Religion is something which every society and culture practices. By studying a society's religion, we can learn what that particular society considers important. Most religions we will explore in this class are practiced by ethnic groups and cultures different from those in which you have been raised. In this course, we will ask questions about how each religion originally interpreted their sacred texts, and how each religion has been forced to change their interpretations and practices to relate their faith to new cultural and historical circumstances. In other words, this class will begin with a historical examination of how each religious text came to be, and how it shaped the development of a particular religious tradition. After reading these primary texts, we will explore how contemporary societies and cultures which practice that particular religion interpret the sacred texts they hold in common.
The only way to understand other religions and cultures is to immerse oneself in their history and literature. A textbook cannot accomplish this goal, for a textbook represents one opinion about each of the world's religions. Most textbooks, including the one assigned for this course, are written by western writers, who frequently impose their cultural biases upon non western religions. In this class we will not learn simply what other people have to say about the world's religions, but we will actively read together the classic religious texts of Judaism, Christianity, Islam, Hinduism, Buddhism, and Confucianism. The textbook will provide a basic knowledge about the historical development of each religion. The religious texts will allow us to experience in depth the sacred dimensions of myth, ritual, and symbolism. Spend most of your time reading the primary texts, for this is the only way that you will truly learn about world religions.

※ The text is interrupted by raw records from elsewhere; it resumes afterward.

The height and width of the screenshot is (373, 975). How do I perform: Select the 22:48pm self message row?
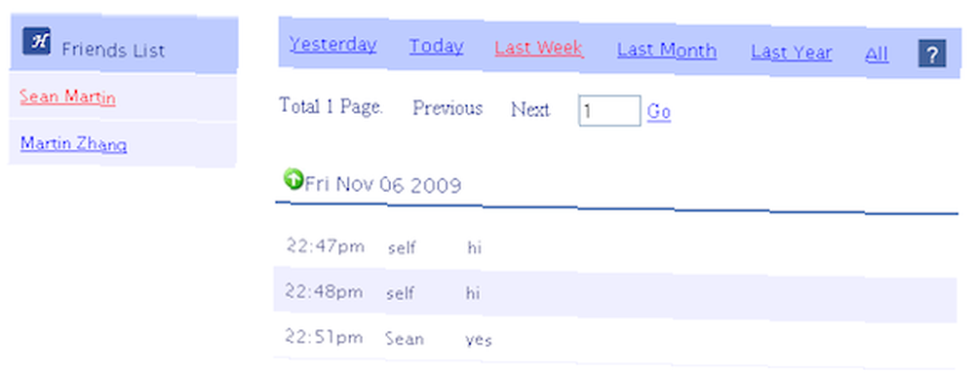pos(614,294)
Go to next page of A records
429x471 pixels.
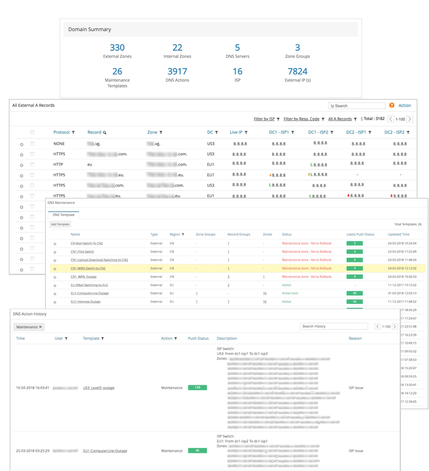[410, 119]
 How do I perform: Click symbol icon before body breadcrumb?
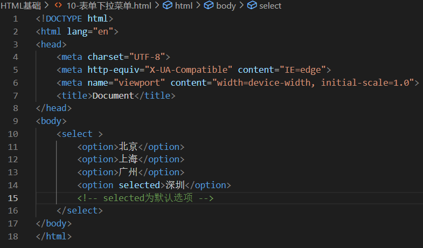[209, 6]
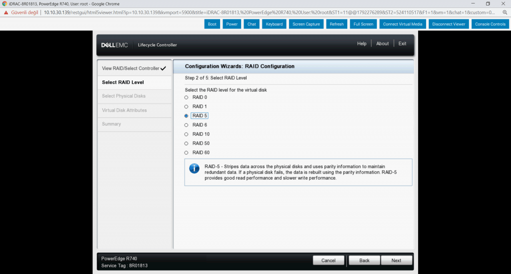The height and width of the screenshot is (274, 511).
Task: Click the browser zoom magnifier icon
Action: click(505, 12)
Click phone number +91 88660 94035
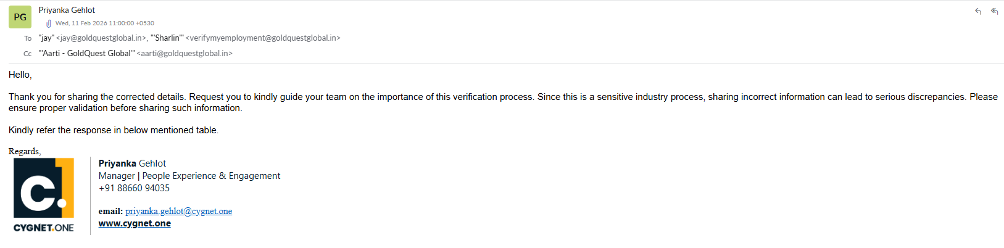The width and height of the screenshot is (1004, 248). click(x=134, y=188)
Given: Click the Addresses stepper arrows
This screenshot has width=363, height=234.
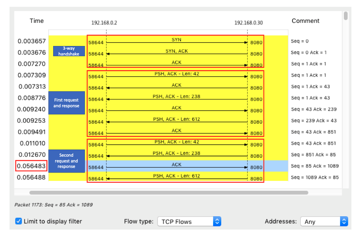Looking at the screenshot, I should [x=344, y=221].
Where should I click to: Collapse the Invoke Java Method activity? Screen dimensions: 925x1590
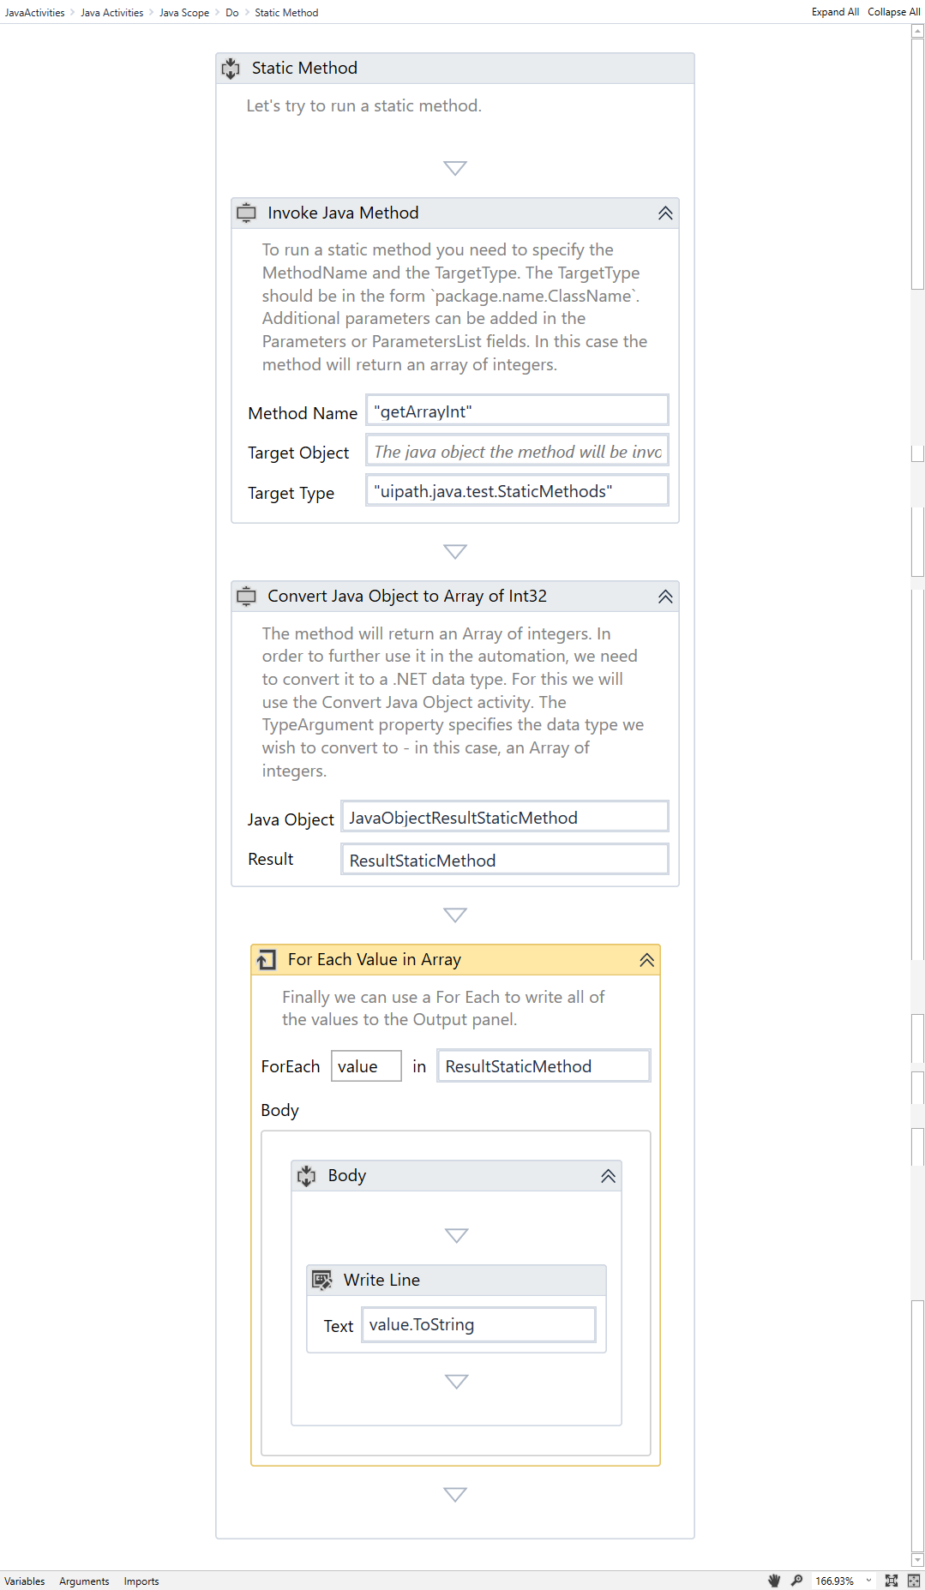(x=665, y=213)
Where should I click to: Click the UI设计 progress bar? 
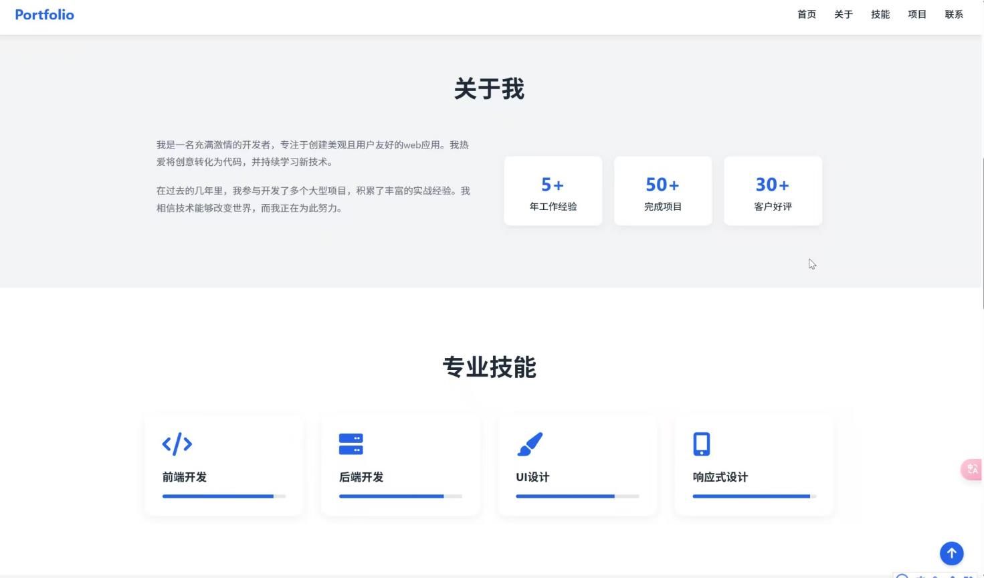577,496
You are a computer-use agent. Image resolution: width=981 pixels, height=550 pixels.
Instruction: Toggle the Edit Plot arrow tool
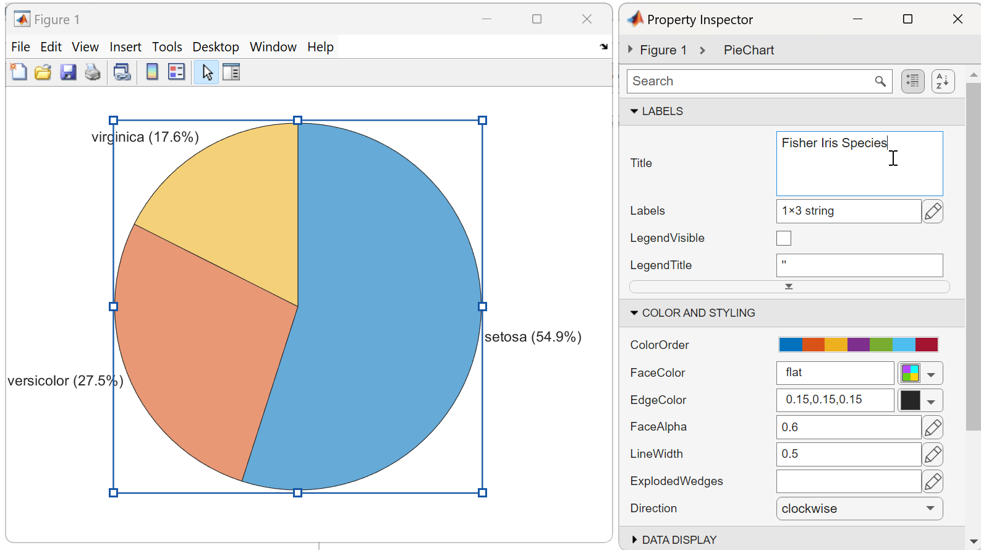pyautogui.click(x=206, y=72)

The advantage of the academic study of religion is that it permits us to dialogue with one another, despite our different religious and cultural backgrounds. When you read these religious works, many will appear foreign and will be difficult to understand. This is the intent of the class, for by reading these primary texts you will experience other religions first-hand. The eastern religions we will examine, for example, think in ways often foreign to western society. Once you study eastern religions, you will gain a sense of how difficult it is to for eastern and western cultures to understand one another today. This knowledge will prove helpful because you will inevitably encounter people from other cultures throughout your life.
This class is intended to open a dialogue between different religions. True dialogue, however, cannot occur unless you are prepared to learn from others. This cannot be accomplished unless you are willing to risk the possibility that another person's, or religion's, position on some matter may prove so persuasive that, if you were to act with integrity, you would have to change your mind. Use this class to explore new ways of thinking so that you may make unexpected connections between what you already know, and what you do not know.
Because this class focuses upon dialogue as a means to understood world religion, feel free to express your thoughts about the texts we will read. You must, however, also be prepared to listen to the opinions of others in a considerate and thoughtful manner. You may disagree with the instructor, textbook, or other students, but it is important in an academic environment that you provide the reason for both your agreement and your disagreement. As a general guide, remember that ideas and theories can always be criticized, but not the person presenting them. Always be polite and encourage other class members by listening to their ideas and responding in a courteous manner, whether or not you agree with the thoughts presented.